NagaCorp has said it needs to balance revenue and capital expenditure with a potential reduction in the size and scale of the development. In its last financials, NagaCorp revealed that the mass gaming side of its business was operating at 81 per cent of pre-COVID levels with GGR coming in at US$117m in the three months to March 31 2023.

NagaCorp said: “The board of directors of the company wishes to announce that, in view of the external geopolitical macroeconomic environment and the stiff global inflationary pressures, the company is carefully and seriously considering options of developing Naga 3 matching revenue generation with capex expenditure, and such options shall include the Project Resize.
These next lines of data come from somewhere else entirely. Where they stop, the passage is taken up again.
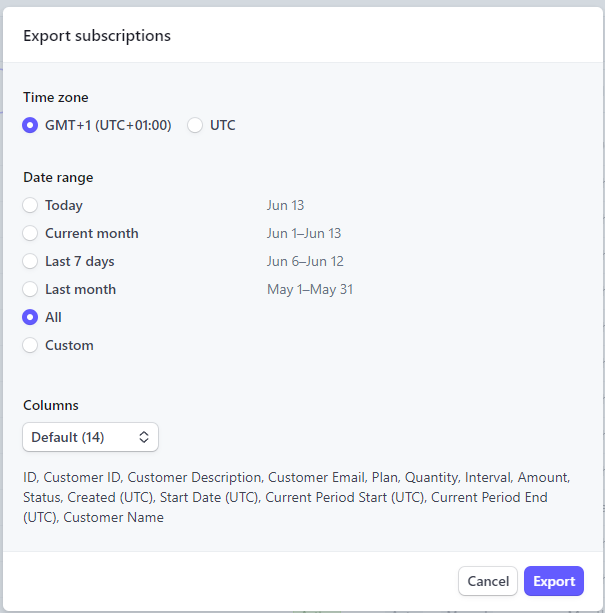Image resolution: width=605 pixels, height=613 pixels.
Task: Pick the Current month date range
Action: [x=31, y=233]
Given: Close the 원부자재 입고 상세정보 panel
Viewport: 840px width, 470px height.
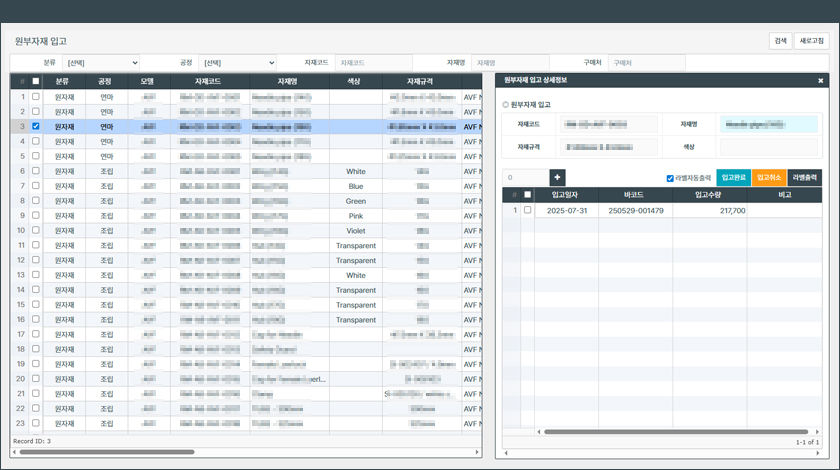Looking at the screenshot, I should [x=821, y=80].
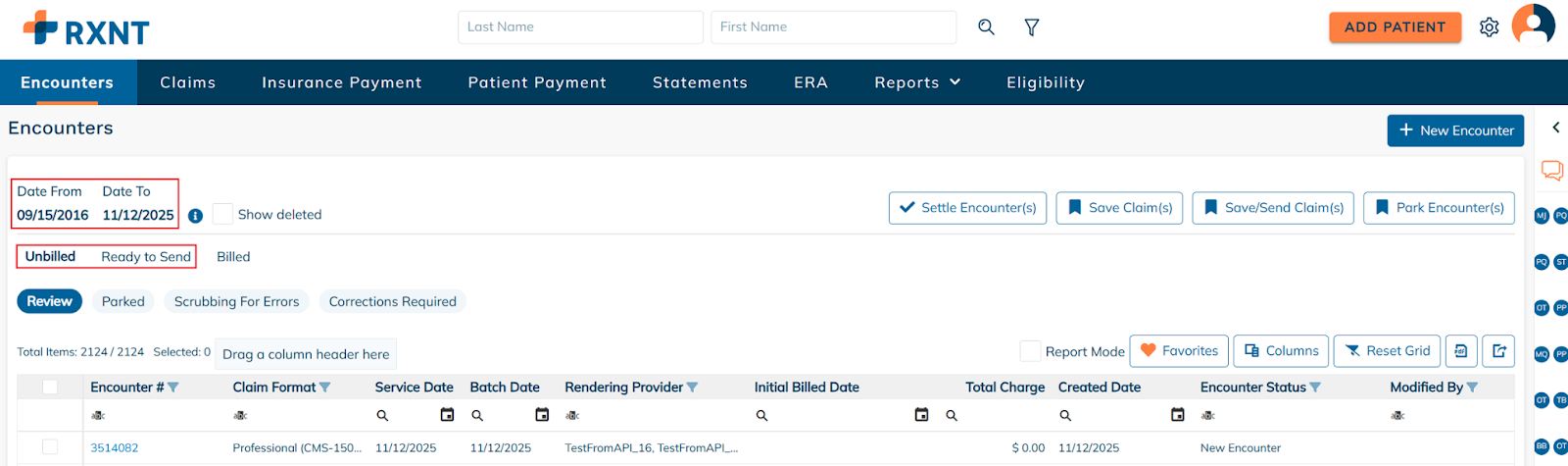Select the Billed tab
This screenshot has width=1568, height=466.
tap(233, 257)
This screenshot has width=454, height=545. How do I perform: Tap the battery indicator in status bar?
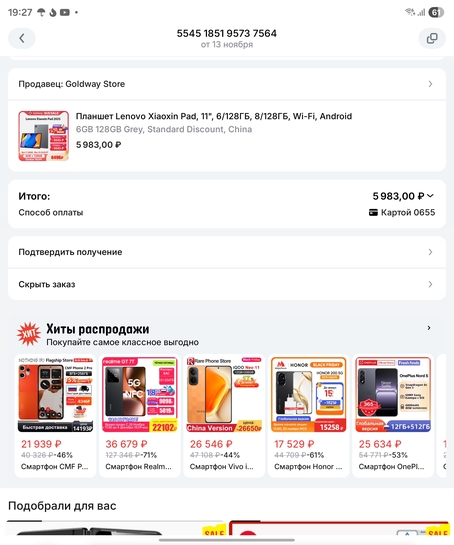pos(436,13)
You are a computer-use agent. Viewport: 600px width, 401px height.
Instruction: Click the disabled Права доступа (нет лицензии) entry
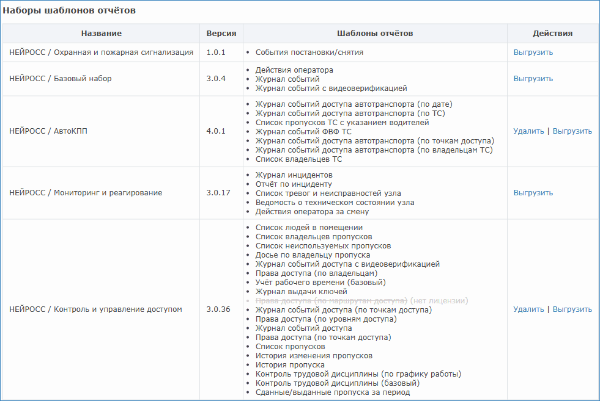[362, 301]
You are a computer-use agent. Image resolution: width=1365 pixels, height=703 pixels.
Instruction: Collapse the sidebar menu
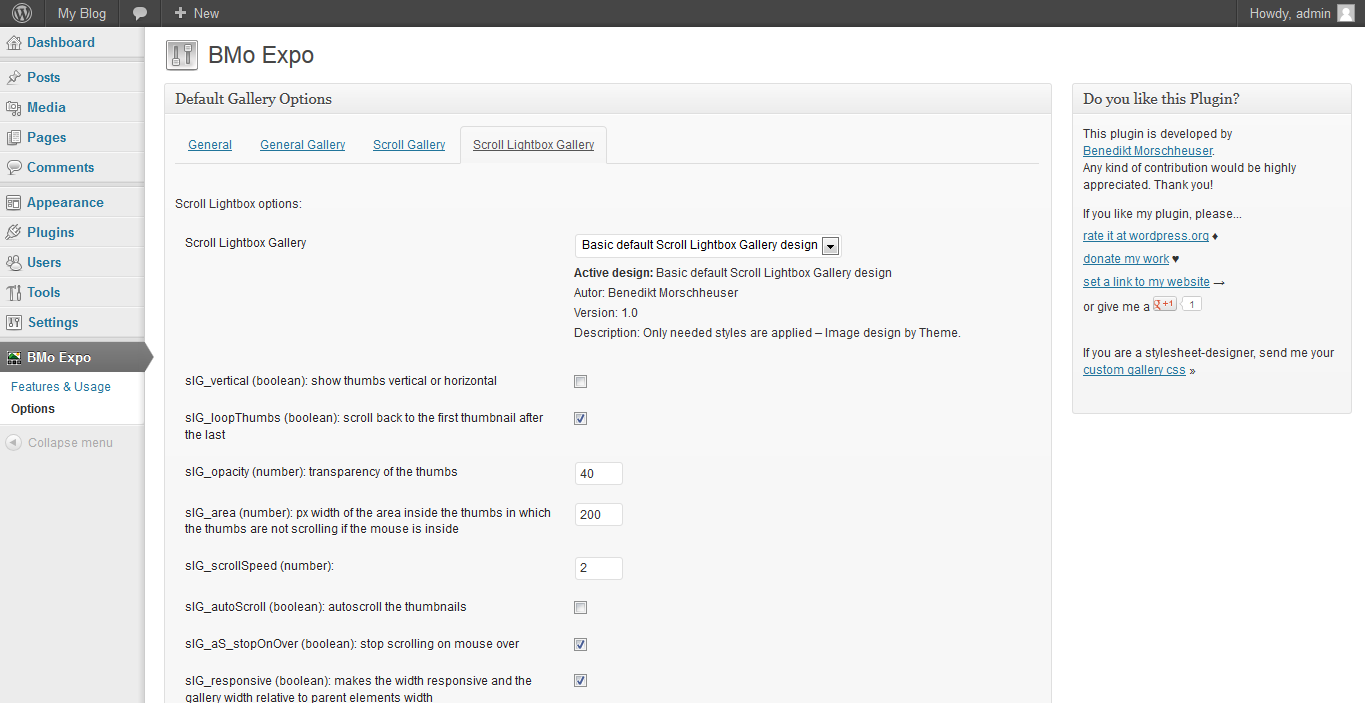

In addition, the Board wishes to announce that despite the external factors, the company is confident that it can discharge all of its financial obligations because up to date, the fundamentals and the directions of the company remain unchanged.”

“Hence, Naga 3 Company Limited and the Contractor have entered into a supplemental agreement on 3 June 2023 to update the completion date of the DBA to a date on or before 30 September 2029 subject to other further adjustments which may be mutually agreeable between Naga 3 Company Limited and the Contractor.”

Analayts at Moody’s said: “NagaCorp’s operating performance is recovering following pandemic-related disruptions last year, however, we expect EBITDA in 2022 and 2023 to remain well below that of 2019,” Moody’s analysts wrote in November. Consequently, we expect the company is likely to require external financing to repay its outstanding notes. However, its ability to raise external financing is difficult because of the tight funding conditions prevailing in the current economic environment.

“At the same time, NagaCorp has limited sources of liquidity because of its lack of bank facilities and divestible noncore assets.”